Historically, Japanese brands have dominated the Indonesian market, accounting for over 80% of the share. However, the first half of 2025 suggests that their dominance is being challenged, due to both external economic cycles and internal factors such as aging products and slow electrification transitions.
02 Collective Rise of Chinese Brands, New Energy Vehicles Become the Key to Breaking the Stalemate
In contrast to the overall market downturn, Chinese brands have demonstrated a starkly different performance.
Data from the first half of the year reveals that brands like BYD, Chery, SAIC-GM-Wuling, Denza, and Geely have all achieved significant growth, particularly in the pure electric vehicle market, where they have established a leading edge.
◎ BYD and its sub-brand Denza dominate the Indonesian electric vehicle market.
BYD sold 14,092 units in the first half of the year, marking a staggering 783% year-on-year increase, with June sales at 2,079 units, up 30.3% year-on-year. Denza entered the top ten for the first time in June with sales of 1,768 units, and its cumulative sales for the year reached 5,733 units, ranking third among Chinese brands, demonstrating the expansion potential of high-end electric MPVs in Southeast Asia.
◎ Chery's performance was even more remarkable, with June sales reaching 2,271 units, a surge of 167.8% year-on-year, making it the brand with the highest growth rate among the top ten. Its cumulative sales reached 10,283 units, up 161.1% year-on-year.
Chery's Omega also contributed to stable growth in the electric vehicle segment.

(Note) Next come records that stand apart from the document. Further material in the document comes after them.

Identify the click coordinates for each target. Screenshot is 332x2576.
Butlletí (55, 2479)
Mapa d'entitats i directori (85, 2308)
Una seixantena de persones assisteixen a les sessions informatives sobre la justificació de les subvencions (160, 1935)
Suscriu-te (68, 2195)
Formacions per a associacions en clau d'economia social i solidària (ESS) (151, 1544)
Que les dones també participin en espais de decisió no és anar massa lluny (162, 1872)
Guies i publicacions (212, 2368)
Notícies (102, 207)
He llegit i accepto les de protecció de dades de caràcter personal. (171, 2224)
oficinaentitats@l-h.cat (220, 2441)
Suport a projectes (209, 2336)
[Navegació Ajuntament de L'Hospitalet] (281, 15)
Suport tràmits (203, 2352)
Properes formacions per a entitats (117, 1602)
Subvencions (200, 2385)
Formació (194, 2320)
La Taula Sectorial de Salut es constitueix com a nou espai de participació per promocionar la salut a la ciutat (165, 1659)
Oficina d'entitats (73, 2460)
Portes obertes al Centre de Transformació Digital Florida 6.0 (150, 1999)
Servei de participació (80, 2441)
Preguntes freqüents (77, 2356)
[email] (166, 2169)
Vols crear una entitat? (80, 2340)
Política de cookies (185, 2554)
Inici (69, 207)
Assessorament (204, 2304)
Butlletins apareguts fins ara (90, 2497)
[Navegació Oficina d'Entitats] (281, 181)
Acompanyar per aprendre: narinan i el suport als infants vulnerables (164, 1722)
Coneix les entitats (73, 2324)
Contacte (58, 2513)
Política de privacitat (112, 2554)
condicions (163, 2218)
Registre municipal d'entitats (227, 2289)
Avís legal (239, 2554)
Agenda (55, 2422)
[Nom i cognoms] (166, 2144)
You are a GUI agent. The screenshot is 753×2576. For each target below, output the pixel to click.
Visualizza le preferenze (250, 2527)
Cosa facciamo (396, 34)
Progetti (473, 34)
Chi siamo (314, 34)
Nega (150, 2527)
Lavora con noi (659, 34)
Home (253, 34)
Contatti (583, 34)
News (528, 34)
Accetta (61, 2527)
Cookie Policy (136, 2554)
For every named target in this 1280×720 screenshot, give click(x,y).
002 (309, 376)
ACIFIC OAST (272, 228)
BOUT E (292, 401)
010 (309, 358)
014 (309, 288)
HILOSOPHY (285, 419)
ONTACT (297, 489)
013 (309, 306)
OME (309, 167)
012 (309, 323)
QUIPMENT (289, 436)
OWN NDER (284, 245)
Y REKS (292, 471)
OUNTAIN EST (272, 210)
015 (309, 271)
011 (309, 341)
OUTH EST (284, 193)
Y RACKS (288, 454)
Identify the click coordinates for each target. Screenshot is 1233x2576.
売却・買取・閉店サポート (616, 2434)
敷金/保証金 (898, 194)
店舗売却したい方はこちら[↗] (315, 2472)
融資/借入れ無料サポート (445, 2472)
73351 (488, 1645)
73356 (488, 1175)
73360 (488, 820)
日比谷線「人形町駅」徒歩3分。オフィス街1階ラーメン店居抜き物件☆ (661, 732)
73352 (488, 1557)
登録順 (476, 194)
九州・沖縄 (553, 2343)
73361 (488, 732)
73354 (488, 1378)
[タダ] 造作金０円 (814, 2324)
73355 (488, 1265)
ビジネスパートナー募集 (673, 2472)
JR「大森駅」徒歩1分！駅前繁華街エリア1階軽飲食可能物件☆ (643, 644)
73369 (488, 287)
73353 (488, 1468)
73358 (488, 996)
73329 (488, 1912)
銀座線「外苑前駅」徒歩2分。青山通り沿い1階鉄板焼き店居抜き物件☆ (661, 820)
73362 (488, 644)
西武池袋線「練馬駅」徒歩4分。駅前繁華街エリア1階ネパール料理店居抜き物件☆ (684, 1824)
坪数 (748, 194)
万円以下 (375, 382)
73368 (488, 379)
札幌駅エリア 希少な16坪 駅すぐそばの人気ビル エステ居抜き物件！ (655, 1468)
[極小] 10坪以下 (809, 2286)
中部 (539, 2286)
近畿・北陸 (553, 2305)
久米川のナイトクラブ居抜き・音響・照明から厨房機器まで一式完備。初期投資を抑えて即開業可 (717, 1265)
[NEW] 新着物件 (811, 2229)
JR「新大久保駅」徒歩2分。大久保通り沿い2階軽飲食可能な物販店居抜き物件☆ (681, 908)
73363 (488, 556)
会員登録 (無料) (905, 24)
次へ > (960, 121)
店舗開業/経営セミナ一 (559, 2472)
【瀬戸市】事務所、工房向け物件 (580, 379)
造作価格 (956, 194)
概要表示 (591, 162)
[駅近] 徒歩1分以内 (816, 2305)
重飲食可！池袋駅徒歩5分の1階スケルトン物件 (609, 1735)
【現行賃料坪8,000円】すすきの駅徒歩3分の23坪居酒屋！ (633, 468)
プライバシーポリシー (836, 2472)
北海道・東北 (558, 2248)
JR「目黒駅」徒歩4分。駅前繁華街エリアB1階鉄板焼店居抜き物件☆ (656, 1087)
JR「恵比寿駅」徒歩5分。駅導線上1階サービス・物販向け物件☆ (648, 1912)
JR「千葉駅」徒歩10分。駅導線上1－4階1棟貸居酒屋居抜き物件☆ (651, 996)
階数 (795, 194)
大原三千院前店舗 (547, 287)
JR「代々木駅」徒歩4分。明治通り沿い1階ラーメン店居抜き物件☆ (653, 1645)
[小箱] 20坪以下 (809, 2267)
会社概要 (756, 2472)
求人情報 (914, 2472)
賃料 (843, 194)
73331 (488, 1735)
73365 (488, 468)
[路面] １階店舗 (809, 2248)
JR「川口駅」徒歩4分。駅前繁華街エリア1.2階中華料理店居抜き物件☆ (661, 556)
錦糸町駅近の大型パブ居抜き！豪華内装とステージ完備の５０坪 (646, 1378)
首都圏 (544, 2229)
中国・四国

Additionally, brands such as JETOUR, Geely, Nezha, and Great Wall, while still small in overall sales, have maintained growth trends and continue to test the local market structure.
In terms of powertrains, Chinese brands are almost exclusively focused on the pure electric route.
Statistics indicate that sales of pure electric vehicles in Indonesia in the first half of 2025 rose to 34,890 units, a significant increase from the previous year. Among them, BYD and Denza contributed 19,825 units, Wuling sold 5,170 units, and Chery/Omega accounted for 4,737 units, making up the vast majority of the total.
◎ After early market testing, Wuling won over a segment of practical consumers with its small electric vehicle products. While June sales declined year-on-year, its cumulative sales for the year still reached 8,258 units, maintaining its position in the mainstream market.
◎ New entrants such as Jaecoo and JETOUR are gradually gaining popularity locally, particularly in the increasingly saturated traditional gasoline vehicle market. They are building user bases by introducing innovative designs, advanced technologies, and smart configurations.
◎ Brands like Aion, Geely, and Nezha have also begun to appear on sales charts. While their volumes are still small, their growth trends are unmistakable.
Behind the collective rise of Chinese automakers lies their accurate judgment of Indonesian market trends.
The Indonesian government is accelerating the implementation of local electric vehicle industry policies and promoting the construction of battery factories and charging infrastructure, providing favorable external conditions for Chinese automakers. Compared to traditional Japanese brands, Chinese brands offer distinct advantages in electrification, intelligence, and flexibility in price ranges.
Summary
As Indonesia, the largest auto market in Southeast Asia, undergoes a cyclical correction, Chinese brands are defying the trend. Brands such as BYD and Chery have entered the mainstream, expanding their product mix from small commuter cars to high-end MPVs and SUVs.
With the continuous advancement of local electrification policies, more Chinese automakers will achieve localized production and operational coordination in Indonesia, further expanding their market share. For Japanese brands, which have long dominated the market, the challenge posed by Chinese competitors cannot be overlooked.